Deploy to Netlify and Configure Production Environment Variables
Deploy to Netlify and Configure Production Environment Variables
Testing in Bolt's WebContainer preview is useful for development, but you must deploy to confirm the integration works in production. During Bolt development, direct client-to-OpenAI calls may occasionally encounter CORS issues due to WebContainer's security headers — these problems disappear in deployment because API routes execute as true server-side functions outside the browser sandbox. To deploy via Netlify: connect your GitHub repository in Bolt's settings, push your code, then log into Netlify and add your environment variables in Site Settings → Environment Variables.
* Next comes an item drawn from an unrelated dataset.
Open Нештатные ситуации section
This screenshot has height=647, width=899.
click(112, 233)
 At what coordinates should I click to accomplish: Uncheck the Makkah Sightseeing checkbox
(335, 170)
Add OPENAI_API_KEY, OPENAI_MODEL, and OPENAI_MAX_TOKENS. For Vercel, add them in Project Settings → Environment Variables. Note that incoming webhooks from OpenAI (for features like Assistants API callback) cannot be received during WebContainer development — you need a deployed URL. For rate limit management in production, consider adding request debouncing in the chat component to prevent users from sending messages before the previous response completes.
Pro tip: Set OpenAI usage limits in the OpenAI dashboard under Settings → Limits to cap your monthly spending. A $10 or $20 monthly limit prevents unexpected bills from heavy usage.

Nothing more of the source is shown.